SOURCE MATERIAL ▸
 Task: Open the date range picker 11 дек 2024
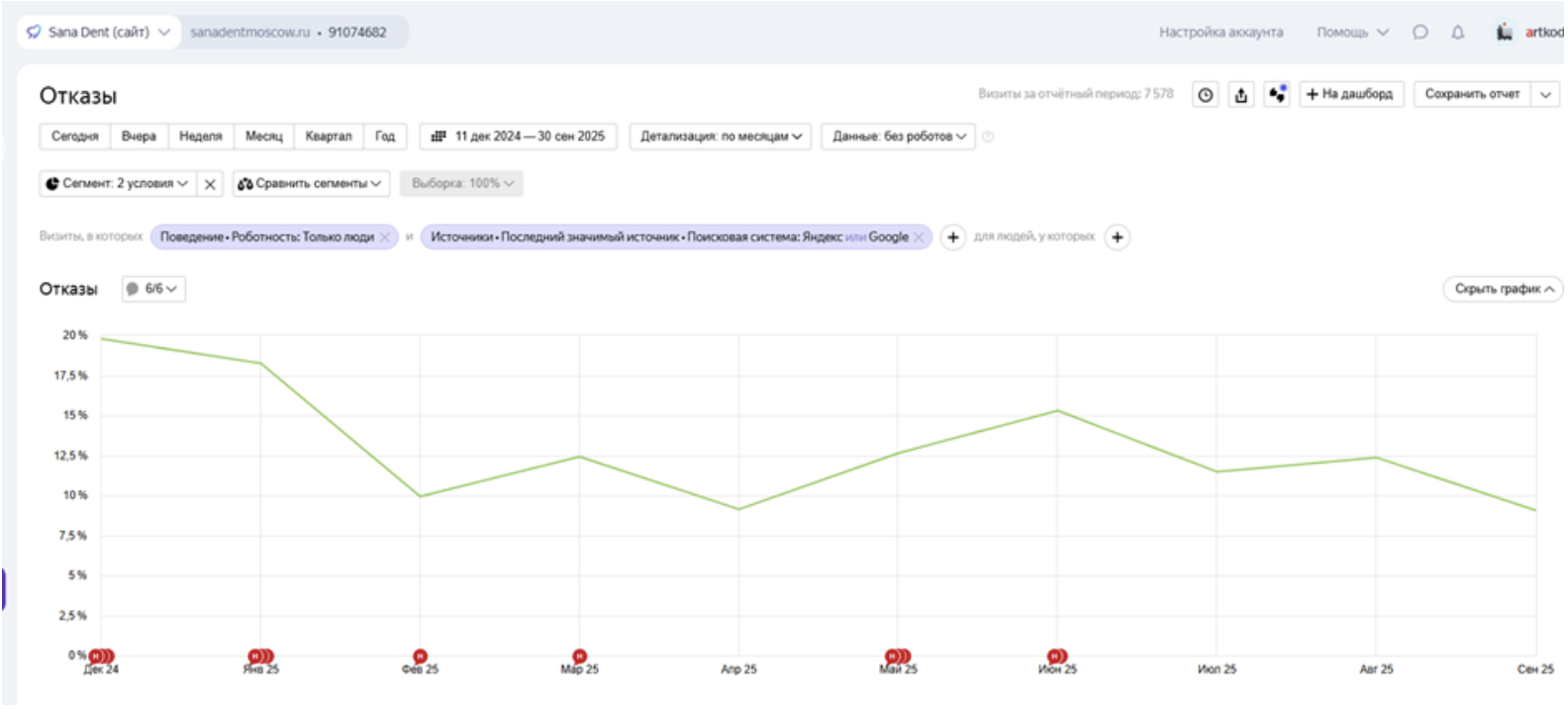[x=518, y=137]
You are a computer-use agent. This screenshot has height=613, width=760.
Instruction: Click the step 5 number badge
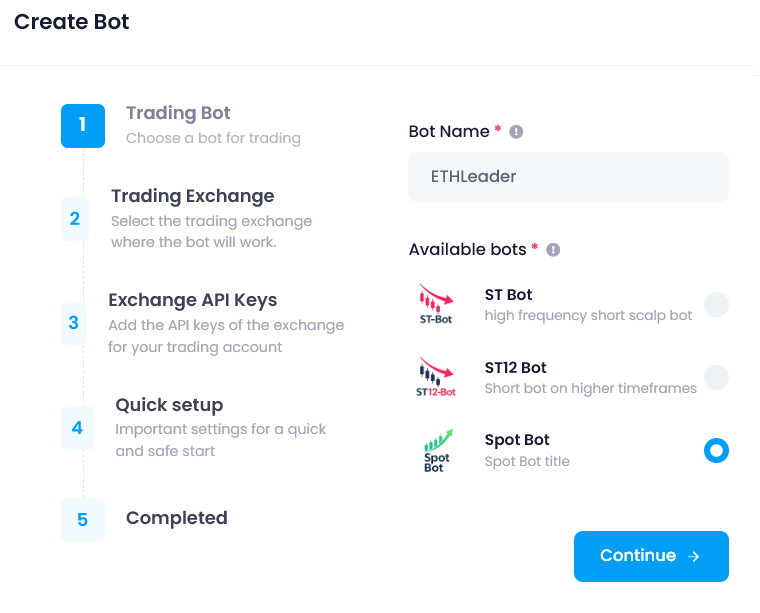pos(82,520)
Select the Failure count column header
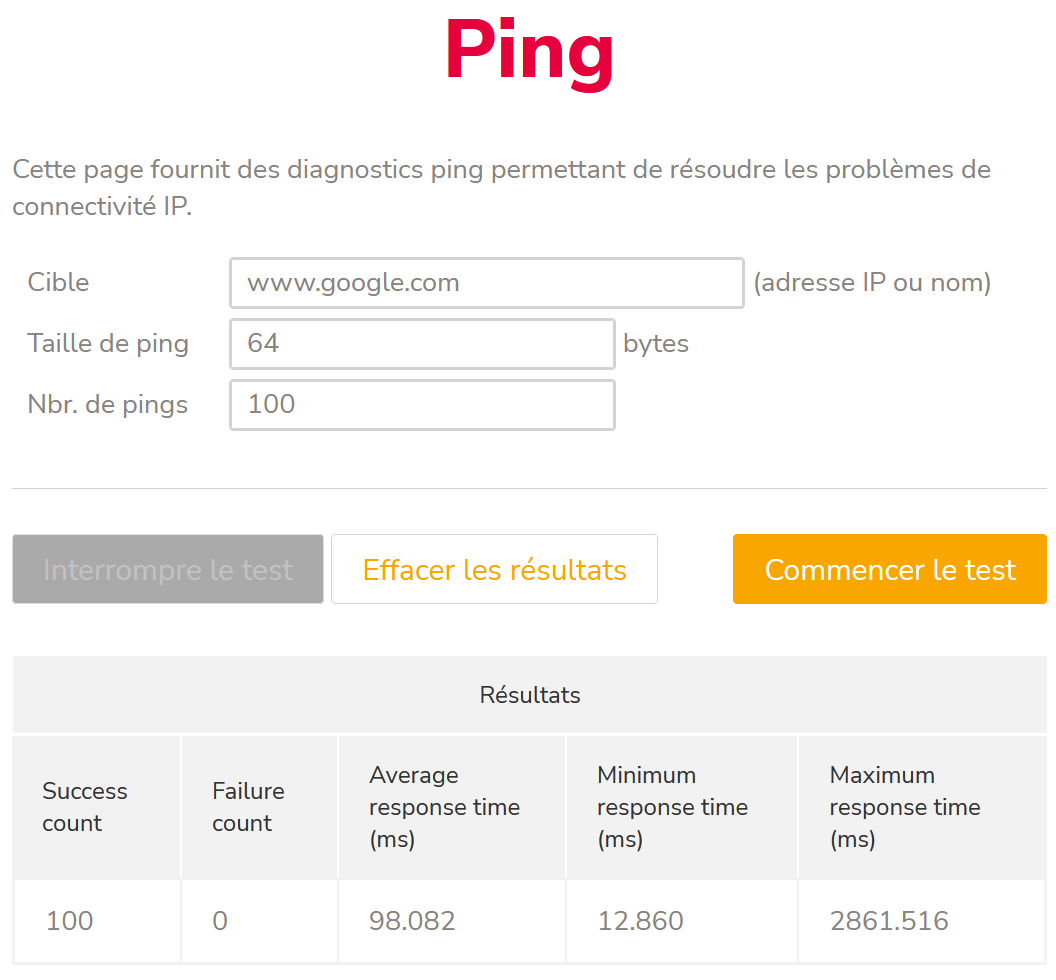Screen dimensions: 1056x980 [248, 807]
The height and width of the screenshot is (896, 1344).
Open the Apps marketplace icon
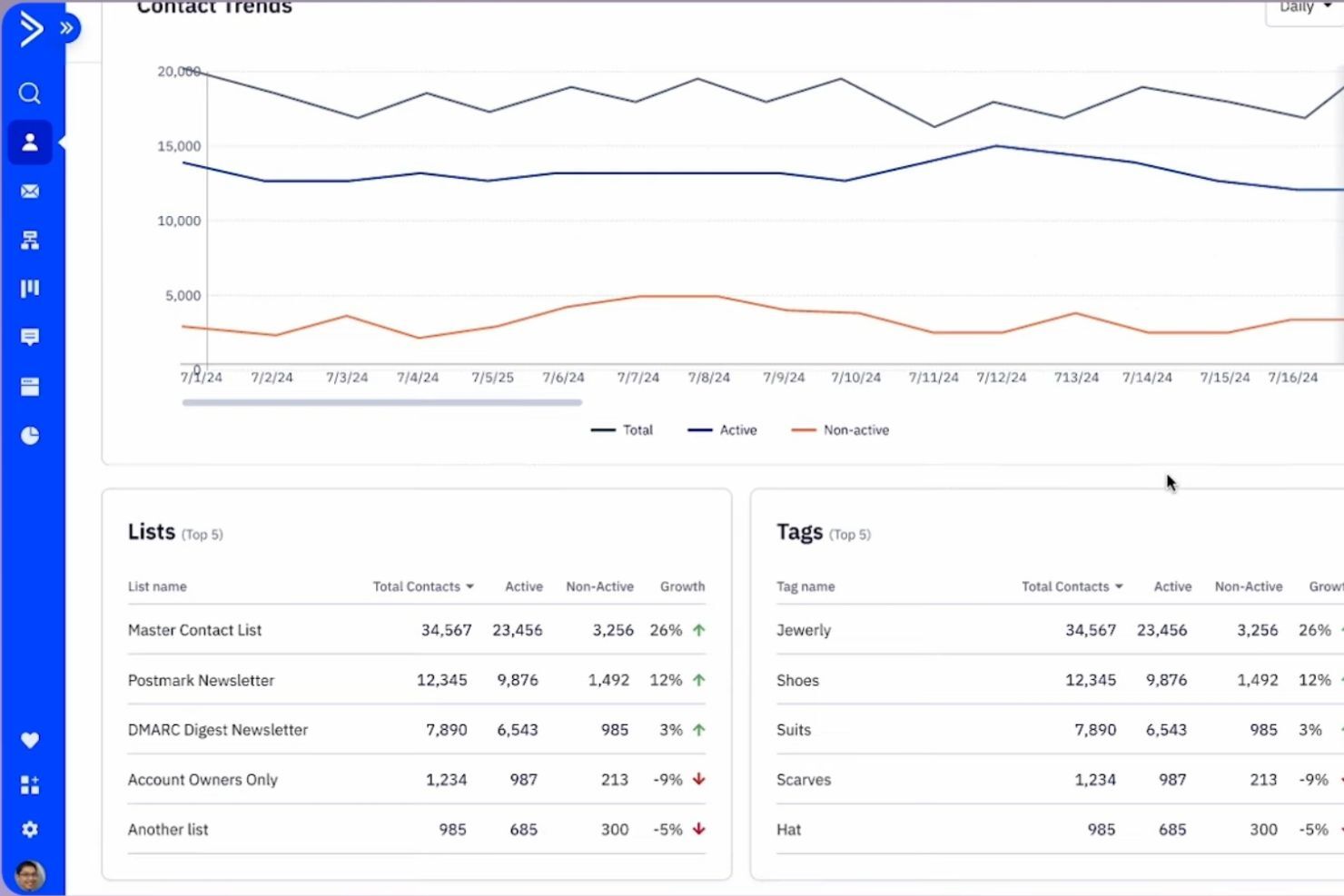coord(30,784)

WORK REQUIRED ▸ Where a line above contains the string "screenshot", copy that line.

YOUR RESPONSE ▸
You are a computer-use agent. This screenshot has height=613, width=760.
The height and width of the screenshot is (896, 1344).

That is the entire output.